[Entries provided]:

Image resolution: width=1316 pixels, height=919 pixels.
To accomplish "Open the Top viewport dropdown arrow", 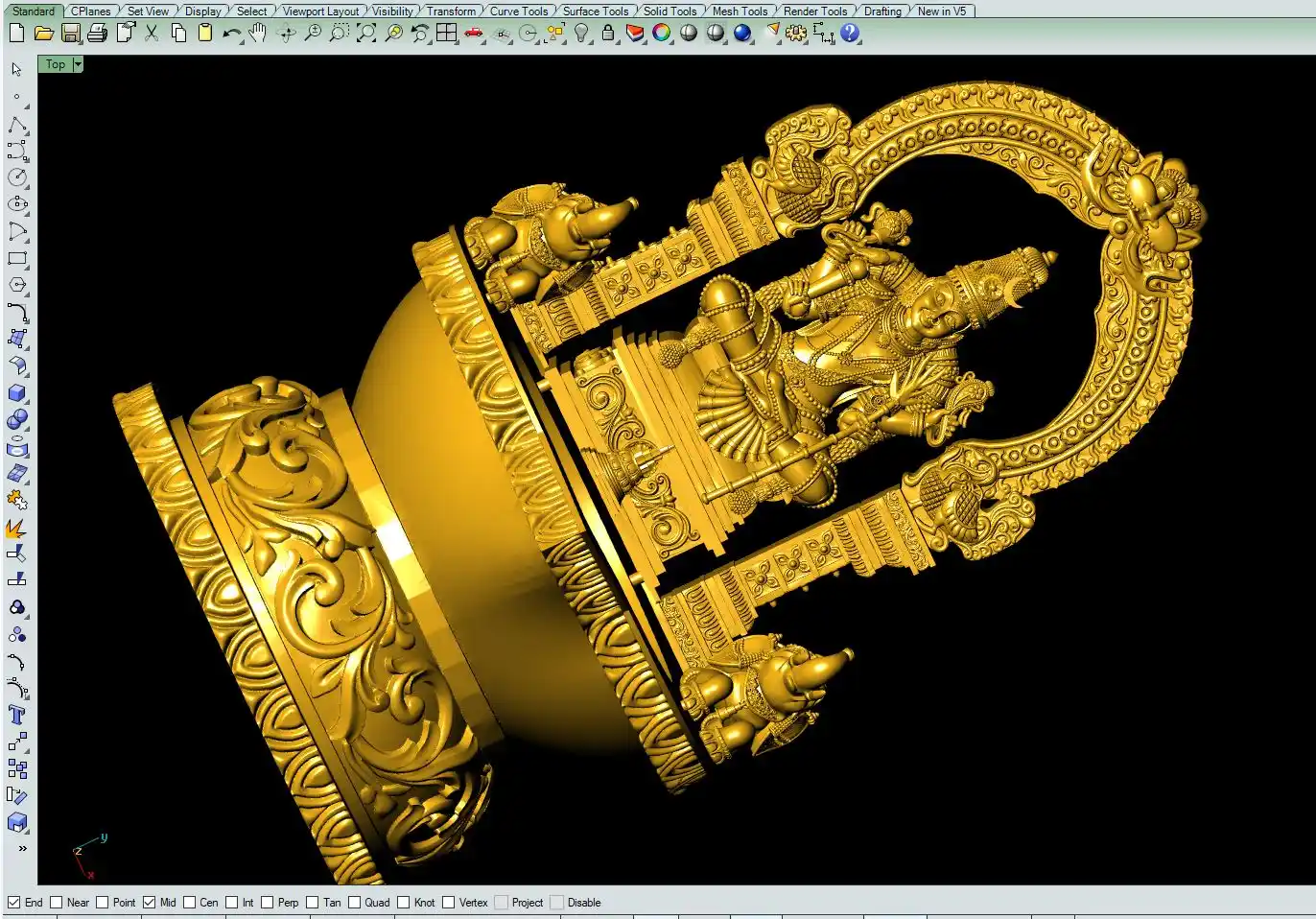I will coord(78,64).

---

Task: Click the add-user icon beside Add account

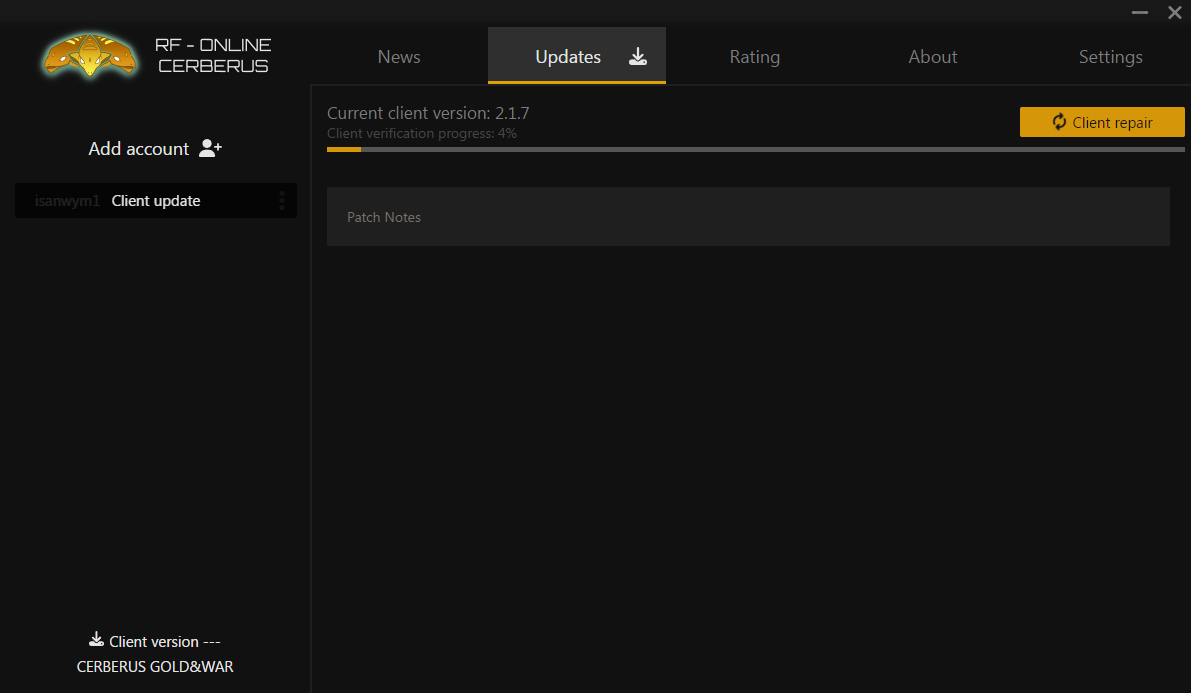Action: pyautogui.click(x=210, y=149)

...

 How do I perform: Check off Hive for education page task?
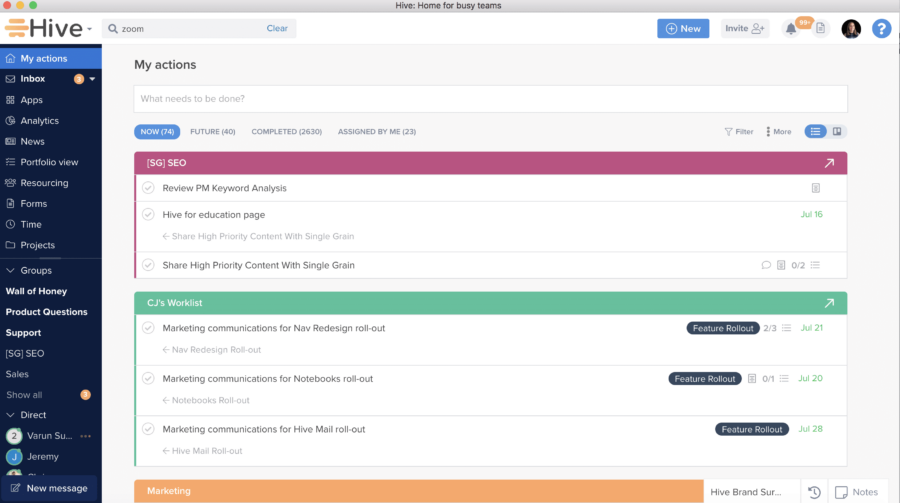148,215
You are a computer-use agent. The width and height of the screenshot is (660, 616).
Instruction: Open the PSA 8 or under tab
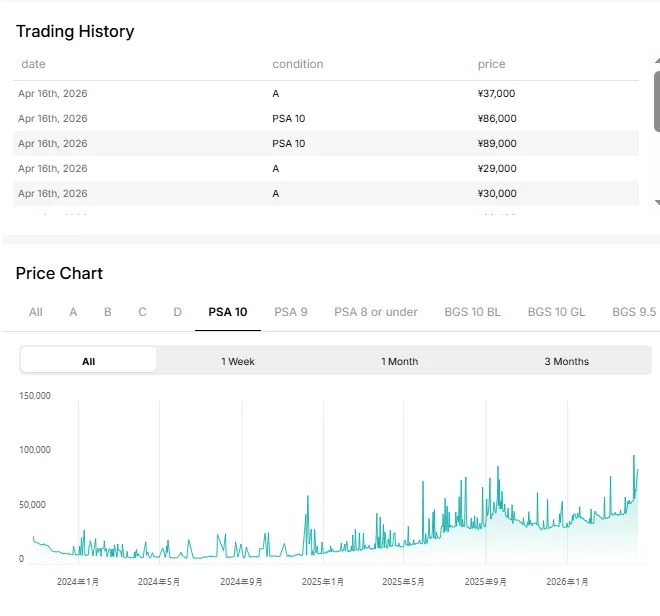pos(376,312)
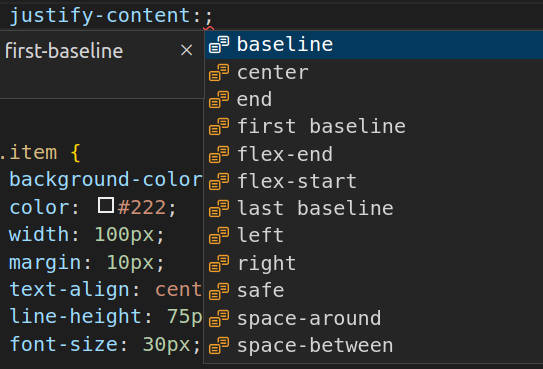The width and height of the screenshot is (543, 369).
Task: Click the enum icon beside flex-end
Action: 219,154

[Required action]: Transcribe, word for word, the stretch of lines in the data above from the one with "How do I perform: Check" through the one with "You are a computer-use"; omit all pictures.

[Task response]:
 How do I perform: Check off Hive for education page task?
148,215
You are a computer-use agent. The width and height of the screenshot is (660, 616).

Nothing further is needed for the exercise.